*Requirement*. Please return every line below that contains the string "agent".

*Record extracts*.
========================================================================
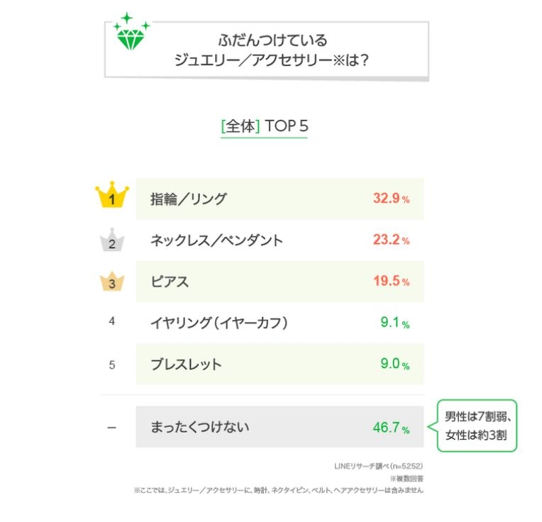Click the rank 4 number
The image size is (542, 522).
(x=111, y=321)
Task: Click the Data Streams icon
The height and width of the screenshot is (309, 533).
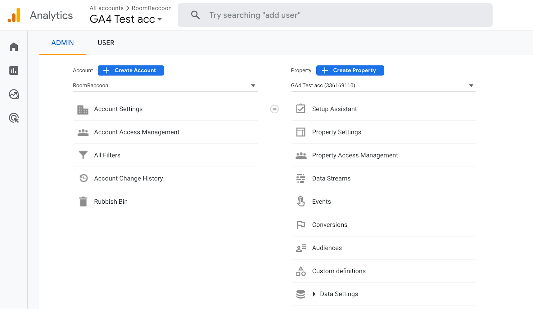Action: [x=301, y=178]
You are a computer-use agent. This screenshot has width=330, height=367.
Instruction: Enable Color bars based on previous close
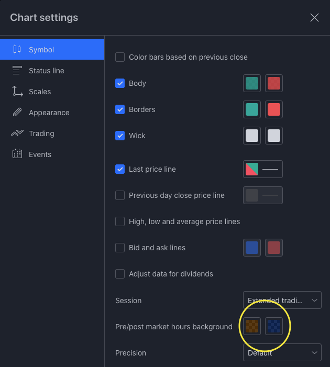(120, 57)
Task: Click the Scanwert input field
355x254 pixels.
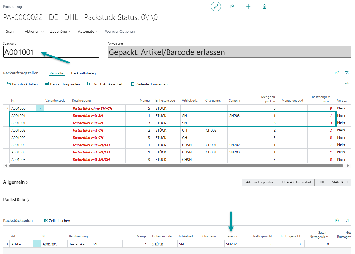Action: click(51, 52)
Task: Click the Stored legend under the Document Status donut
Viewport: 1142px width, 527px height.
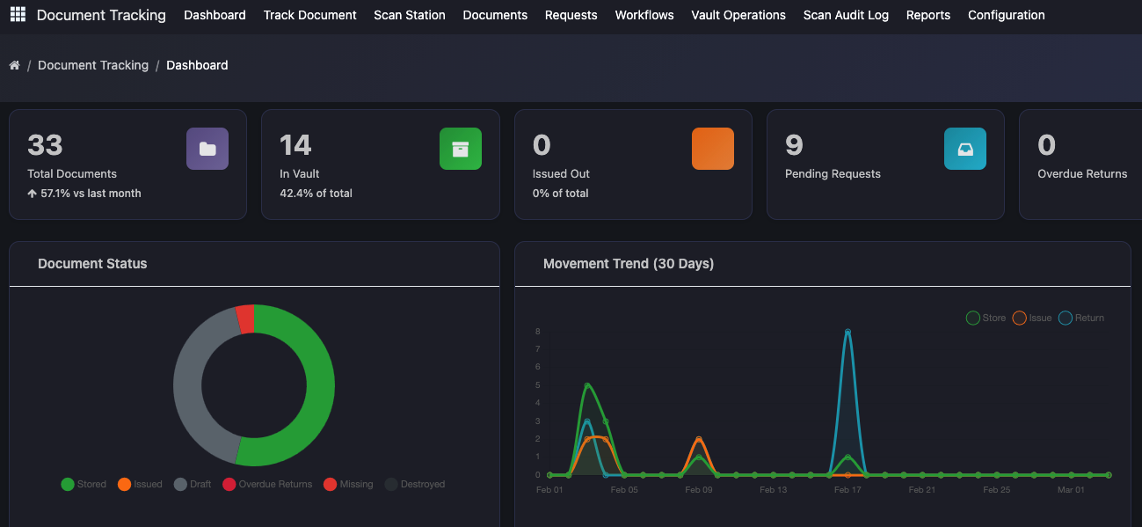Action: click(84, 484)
========================================================================
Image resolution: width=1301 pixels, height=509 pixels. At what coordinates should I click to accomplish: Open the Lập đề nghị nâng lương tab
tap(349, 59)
========================================================================
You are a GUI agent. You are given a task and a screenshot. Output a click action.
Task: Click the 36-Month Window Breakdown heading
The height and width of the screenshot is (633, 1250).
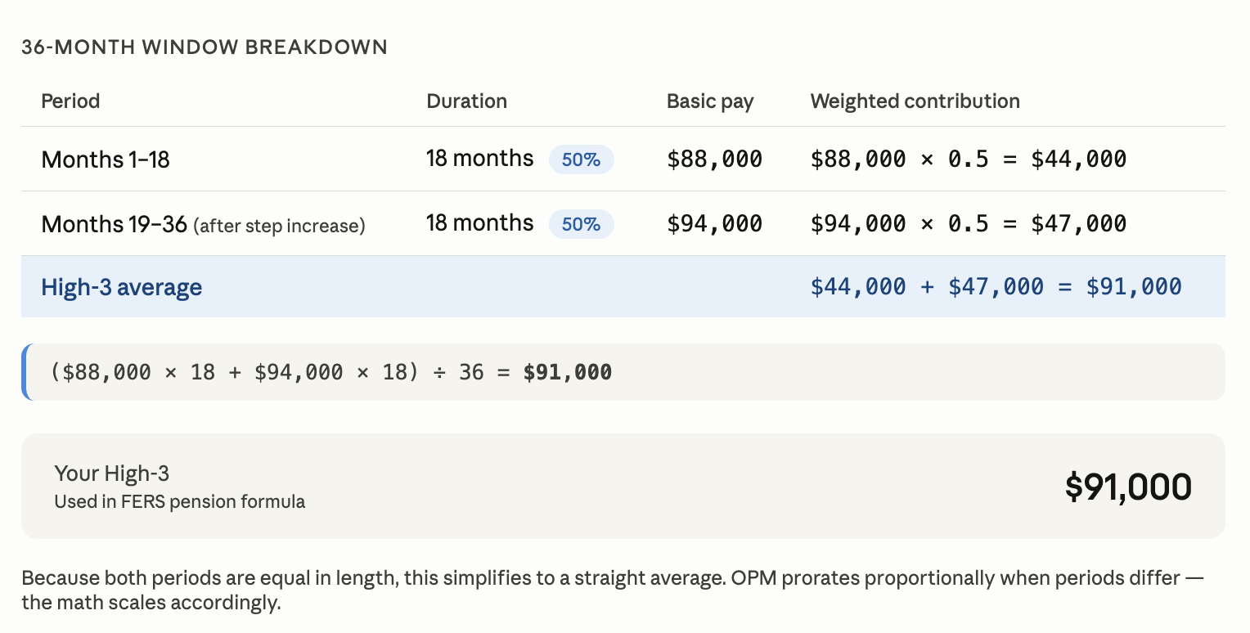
========================================================================
*Completed task*.
You are a computer-use agent. This screenshot has width=330, height=367.
You are a GUI agent. You are given a task and a screenshot. Output a click action.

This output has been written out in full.